_Data for this exercise_
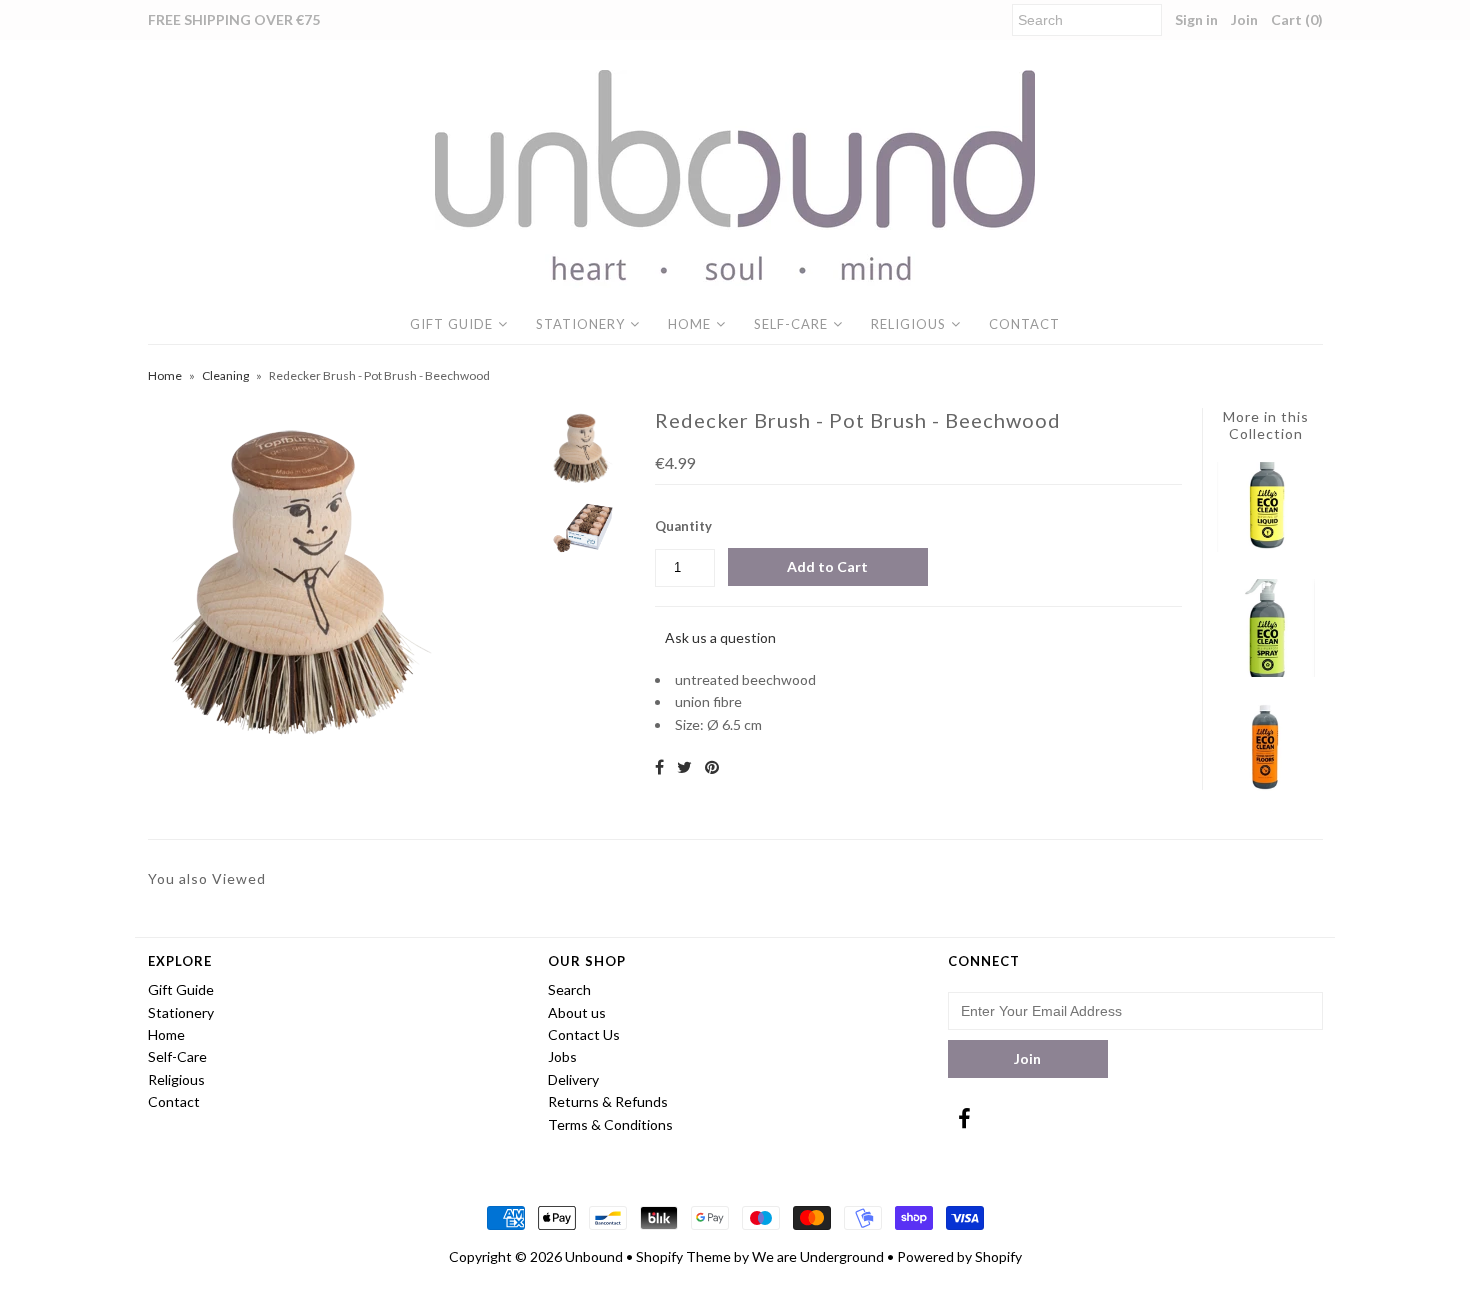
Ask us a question (720, 637)
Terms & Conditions (610, 1124)
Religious (908, 324)
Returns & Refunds (608, 1101)
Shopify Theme (683, 1256)
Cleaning (225, 375)
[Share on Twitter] (684, 766)
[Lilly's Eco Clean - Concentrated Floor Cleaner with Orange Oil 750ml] (1266, 787)
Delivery (573, 1079)
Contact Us (584, 1034)
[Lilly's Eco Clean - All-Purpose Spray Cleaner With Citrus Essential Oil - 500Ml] (1266, 671)
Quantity (683, 526)
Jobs (562, 1056)
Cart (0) (1297, 19)
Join (1244, 19)
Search (569, 989)
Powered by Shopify (959, 1256)
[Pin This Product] (712, 766)
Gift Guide (451, 324)
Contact (1024, 324)
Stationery (580, 324)
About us (577, 1012)
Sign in (1196, 19)
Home (689, 324)
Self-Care (791, 324)
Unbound (594, 1256)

_Exercise directions_
Your answer should be the lines of the records that hold the string "Lilly".

_Reply_
[Lilly's Eco Clean - Concentrated Floor Cleaner with Orange Oil 750ml] (1266, 787)
[Lilly's Eco Clean - All-Purpose Spray Cleaner With Citrus Essential Oil - 500Ml] (1266, 671)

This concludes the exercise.